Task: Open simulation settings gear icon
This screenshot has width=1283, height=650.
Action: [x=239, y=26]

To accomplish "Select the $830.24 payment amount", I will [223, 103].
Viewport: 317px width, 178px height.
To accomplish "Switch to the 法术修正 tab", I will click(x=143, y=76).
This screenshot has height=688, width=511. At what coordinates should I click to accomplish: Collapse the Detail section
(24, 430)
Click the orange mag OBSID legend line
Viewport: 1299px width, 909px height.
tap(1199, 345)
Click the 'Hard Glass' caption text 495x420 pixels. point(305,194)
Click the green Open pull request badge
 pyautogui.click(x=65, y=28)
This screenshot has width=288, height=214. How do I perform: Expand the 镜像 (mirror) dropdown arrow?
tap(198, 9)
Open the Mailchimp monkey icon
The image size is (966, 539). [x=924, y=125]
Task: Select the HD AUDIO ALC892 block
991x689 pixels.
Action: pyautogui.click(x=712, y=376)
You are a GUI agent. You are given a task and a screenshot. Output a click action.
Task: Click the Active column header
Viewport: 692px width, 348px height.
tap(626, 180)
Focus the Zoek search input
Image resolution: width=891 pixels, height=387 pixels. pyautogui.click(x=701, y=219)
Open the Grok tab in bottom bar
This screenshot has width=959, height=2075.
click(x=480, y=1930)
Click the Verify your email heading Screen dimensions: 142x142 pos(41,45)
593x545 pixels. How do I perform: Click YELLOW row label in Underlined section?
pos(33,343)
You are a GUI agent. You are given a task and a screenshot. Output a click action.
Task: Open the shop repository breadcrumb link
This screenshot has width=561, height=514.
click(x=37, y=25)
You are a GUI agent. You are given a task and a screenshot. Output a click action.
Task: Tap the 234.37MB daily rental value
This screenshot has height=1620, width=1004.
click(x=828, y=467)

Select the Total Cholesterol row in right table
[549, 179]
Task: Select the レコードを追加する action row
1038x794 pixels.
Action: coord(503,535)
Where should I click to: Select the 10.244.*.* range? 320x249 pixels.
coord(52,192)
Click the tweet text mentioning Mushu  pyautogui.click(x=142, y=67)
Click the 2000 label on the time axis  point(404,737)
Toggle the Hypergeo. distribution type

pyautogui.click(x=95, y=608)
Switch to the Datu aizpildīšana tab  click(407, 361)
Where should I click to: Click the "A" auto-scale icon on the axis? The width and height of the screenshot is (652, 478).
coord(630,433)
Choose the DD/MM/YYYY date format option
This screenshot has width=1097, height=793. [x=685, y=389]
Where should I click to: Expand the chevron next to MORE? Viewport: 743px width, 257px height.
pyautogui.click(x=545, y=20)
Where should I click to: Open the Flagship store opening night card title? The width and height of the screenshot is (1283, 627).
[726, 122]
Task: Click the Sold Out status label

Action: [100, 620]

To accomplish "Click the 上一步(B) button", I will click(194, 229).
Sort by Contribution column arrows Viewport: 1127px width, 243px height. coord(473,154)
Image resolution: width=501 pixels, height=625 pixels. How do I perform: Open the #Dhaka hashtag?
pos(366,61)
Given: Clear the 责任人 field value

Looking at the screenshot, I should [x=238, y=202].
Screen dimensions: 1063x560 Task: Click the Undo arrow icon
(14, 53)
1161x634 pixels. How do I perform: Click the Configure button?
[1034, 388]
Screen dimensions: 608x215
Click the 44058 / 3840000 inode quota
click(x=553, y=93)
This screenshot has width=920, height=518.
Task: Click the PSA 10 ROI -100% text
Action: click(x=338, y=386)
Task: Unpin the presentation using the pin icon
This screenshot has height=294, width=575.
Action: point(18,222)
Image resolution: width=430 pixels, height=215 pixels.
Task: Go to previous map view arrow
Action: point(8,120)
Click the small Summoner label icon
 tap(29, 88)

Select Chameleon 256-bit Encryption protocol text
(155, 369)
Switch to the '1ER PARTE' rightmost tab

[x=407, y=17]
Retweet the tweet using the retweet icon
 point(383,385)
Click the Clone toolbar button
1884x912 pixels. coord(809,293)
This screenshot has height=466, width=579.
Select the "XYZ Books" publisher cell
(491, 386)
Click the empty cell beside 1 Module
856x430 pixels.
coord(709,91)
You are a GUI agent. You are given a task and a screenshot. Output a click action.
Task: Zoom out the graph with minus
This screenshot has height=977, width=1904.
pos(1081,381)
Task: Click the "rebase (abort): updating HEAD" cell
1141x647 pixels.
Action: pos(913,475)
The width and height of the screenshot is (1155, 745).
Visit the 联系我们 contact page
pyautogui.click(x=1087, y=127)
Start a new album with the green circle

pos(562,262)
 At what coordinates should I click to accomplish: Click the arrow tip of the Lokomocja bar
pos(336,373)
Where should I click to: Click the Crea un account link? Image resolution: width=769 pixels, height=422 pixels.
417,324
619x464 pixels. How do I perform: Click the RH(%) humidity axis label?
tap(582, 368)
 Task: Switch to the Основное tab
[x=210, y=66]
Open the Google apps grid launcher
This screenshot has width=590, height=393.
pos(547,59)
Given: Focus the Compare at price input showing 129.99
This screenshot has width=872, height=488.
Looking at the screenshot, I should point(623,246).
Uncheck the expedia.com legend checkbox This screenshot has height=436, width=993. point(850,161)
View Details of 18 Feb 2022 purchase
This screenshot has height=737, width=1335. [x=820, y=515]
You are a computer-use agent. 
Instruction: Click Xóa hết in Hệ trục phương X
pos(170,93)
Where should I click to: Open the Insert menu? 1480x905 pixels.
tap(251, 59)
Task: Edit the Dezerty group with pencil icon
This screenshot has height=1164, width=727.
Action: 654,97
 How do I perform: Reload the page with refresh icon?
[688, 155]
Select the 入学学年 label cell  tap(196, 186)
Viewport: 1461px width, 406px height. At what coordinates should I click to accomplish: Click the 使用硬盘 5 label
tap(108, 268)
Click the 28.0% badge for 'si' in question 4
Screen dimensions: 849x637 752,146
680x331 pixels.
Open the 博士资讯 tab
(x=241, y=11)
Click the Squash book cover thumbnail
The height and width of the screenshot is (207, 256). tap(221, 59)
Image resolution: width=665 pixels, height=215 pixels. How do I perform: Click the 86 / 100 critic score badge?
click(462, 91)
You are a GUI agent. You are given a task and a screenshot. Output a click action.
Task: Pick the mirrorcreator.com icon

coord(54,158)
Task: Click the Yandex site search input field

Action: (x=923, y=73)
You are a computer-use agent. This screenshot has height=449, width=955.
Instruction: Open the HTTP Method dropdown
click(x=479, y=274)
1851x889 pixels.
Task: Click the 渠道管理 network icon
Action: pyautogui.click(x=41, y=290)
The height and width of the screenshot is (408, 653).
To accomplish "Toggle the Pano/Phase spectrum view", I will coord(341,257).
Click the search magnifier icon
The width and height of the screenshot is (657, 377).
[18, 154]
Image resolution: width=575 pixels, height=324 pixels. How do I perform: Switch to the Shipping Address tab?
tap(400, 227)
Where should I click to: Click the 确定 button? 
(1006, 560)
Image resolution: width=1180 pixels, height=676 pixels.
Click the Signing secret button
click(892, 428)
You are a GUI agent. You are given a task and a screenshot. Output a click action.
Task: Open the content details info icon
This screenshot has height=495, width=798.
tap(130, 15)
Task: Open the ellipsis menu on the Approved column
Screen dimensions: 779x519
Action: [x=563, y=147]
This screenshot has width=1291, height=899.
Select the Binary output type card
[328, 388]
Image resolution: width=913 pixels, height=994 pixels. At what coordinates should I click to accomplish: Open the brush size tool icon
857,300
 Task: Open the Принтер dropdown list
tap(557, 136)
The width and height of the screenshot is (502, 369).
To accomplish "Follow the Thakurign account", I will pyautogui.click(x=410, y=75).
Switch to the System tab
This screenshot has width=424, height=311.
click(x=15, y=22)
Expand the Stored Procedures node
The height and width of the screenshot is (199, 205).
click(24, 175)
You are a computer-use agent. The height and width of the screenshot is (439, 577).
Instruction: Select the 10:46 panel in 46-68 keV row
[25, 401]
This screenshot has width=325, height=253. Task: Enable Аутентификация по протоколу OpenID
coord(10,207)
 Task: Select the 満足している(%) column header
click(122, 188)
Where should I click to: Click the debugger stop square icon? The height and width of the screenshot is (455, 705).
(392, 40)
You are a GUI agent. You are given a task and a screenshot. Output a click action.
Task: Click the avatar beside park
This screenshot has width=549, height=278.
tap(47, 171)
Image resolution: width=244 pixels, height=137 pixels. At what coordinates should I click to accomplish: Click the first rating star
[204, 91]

++++++++

- What the task requires -
When you reach the line holding "Click the 28.0% badge for 'si' in question 4" in the records above, begin reproducing exactly, stop after the line holding "Switch to the System tab", and output nothing else.

- Exercise output -
Click the 28.0% badge for 'si' in question 4
Screen dimensions: 849x637 752,146
680x331 pixels.
Open the 博士资讯 tab
(x=241, y=11)
Click the Squash book cover thumbnail
The height and width of the screenshot is (207, 256). tap(221, 59)
Image resolution: width=665 pixels, height=215 pixels. How do I perform: Click the 86 / 100 critic score badge?
click(462, 91)
You are a GUI agent. You are given a task and a screenshot. Output a click action.
Task: Pick the mirrorcreator.com icon

coord(54,158)
Task: Click the Yandex site search input field

Action: (x=923, y=73)
You are a computer-use agent. This screenshot has height=449, width=955.
Instruction: Open the HTTP Method dropdown
click(x=479, y=274)
1851x889 pixels.
Task: Click the 渠道管理 network icon
Action: pyautogui.click(x=41, y=290)
The height and width of the screenshot is (408, 653).
To accomplish "Toggle the Pano/Phase spectrum view", I will coord(341,257).
Click the search magnifier icon
The width and height of the screenshot is (657, 377).
[18, 154]
Image resolution: width=575 pixels, height=324 pixels. How do I perform: Switch to the Shipping Address tab?
tap(400, 227)
Where should I click to: Click the 确定 button? 
(1006, 560)
Image resolution: width=1180 pixels, height=676 pixels.
Click the Signing secret button
click(892, 428)
You are a GUI agent. You are given a task and a screenshot. Output a click action.
Task: Open the content details info icon
This screenshot has height=495, width=798.
tap(130, 15)
Task: Open the ellipsis menu on the Approved column
Screen dimensions: 779x519
Action: [x=563, y=147]
This screenshot has width=1291, height=899.
Select the Binary output type card
[328, 388]
Image resolution: width=913 pixels, height=994 pixels. At what coordinates should I click to accomplish: Open the brush size tool icon
857,300
 Task: Open the Принтер dropdown list
tap(557, 136)
The width and height of the screenshot is (502, 369).
To accomplish "Follow the Thakurign account", I will pyautogui.click(x=410, y=75).
Switch to the System tab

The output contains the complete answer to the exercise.